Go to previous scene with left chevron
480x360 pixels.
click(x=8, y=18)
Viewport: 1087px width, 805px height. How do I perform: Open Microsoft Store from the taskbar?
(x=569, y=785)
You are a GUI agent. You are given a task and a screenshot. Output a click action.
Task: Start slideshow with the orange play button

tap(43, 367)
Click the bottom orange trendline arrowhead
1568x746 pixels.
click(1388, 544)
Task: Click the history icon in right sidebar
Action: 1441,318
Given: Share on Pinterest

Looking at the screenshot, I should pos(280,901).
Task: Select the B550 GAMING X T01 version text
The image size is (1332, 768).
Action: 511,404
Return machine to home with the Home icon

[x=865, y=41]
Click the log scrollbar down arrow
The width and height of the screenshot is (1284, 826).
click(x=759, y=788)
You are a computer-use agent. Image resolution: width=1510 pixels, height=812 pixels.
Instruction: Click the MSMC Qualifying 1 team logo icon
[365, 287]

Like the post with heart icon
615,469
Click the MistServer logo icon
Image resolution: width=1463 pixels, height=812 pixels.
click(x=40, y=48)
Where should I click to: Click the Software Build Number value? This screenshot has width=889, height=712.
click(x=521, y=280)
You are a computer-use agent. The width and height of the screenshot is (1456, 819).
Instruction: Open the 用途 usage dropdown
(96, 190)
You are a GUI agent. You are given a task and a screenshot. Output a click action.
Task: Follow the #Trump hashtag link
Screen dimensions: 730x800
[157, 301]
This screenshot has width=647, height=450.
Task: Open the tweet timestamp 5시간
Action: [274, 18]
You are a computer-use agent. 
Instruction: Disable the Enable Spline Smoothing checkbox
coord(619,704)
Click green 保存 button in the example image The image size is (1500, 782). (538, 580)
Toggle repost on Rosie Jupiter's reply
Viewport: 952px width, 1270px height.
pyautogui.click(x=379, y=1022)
----
Set problem: Swap each "computer-use agent" in the records above for "screen-reading agent", then write out all the records again with nothing else changed.

The answer:
Go to previous scene with left chevron
480x360 pixels.
click(x=8, y=18)
Viewport: 1087px width, 805px height. How do I perform: Open Microsoft Store from the taskbar?
(x=569, y=785)
You are a GUI agent. You are given a task and a screenshot. Output a click action.
Task: Start slideshow with the orange play button

tap(43, 367)
Click the bottom orange trendline arrowhead
1568x746 pixels.
click(1388, 544)
Task: Click the history icon in right sidebar
Action: 1441,318
Given: Share on Pinterest

Looking at the screenshot, I should pos(280,901).
Task: Select the B550 GAMING X T01 version text
The image size is (1332, 768).
Action: 511,404
Return machine to home with the Home icon

[x=865, y=41]
Click the log scrollbar down arrow
The width and height of the screenshot is (1284, 826).
click(x=759, y=788)
You are a screen-reading agent. Image resolution: width=1510 pixels, height=812 pixels.
Instruction: Click the MSMC Qualifying 1 team logo icon
[365, 287]

Like the post with heart icon
615,469
Click the MistServer logo icon
Image resolution: width=1463 pixels, height=812 pixels.
click(x=40, y=48)
Where should I click to: Click the Software Build Number value? This screenshot has width=889, height=712.
click(x=521, y=280)
You are a screen-reading agent. The width and height of the screenshot is (1456, 819).
Instruction: Open the 用途 usage dropdown
(96, 190)
You are a GUI agent. You are given a task and a screenshot. Output a click action.
Task: Follow the #Trump hashtag link
Screen dimensions: 730x800
[157, 301]
This screenshot has width=647, height=450.
Task: Open the tweet timestamp 5시간
Action: [274, 18]
You are a screen-reading agent. 
Instruction: Disable the Enable Spline Smoothing checkbox
coord(619,704)
Click green 保存 button in the example image The image size is (1500, 782). (538, 580)
Toggle repost on Rosie Jupiter's reply
Viewport: 952px width, 1270px height.
pyautogui.click(x=379, y=1022)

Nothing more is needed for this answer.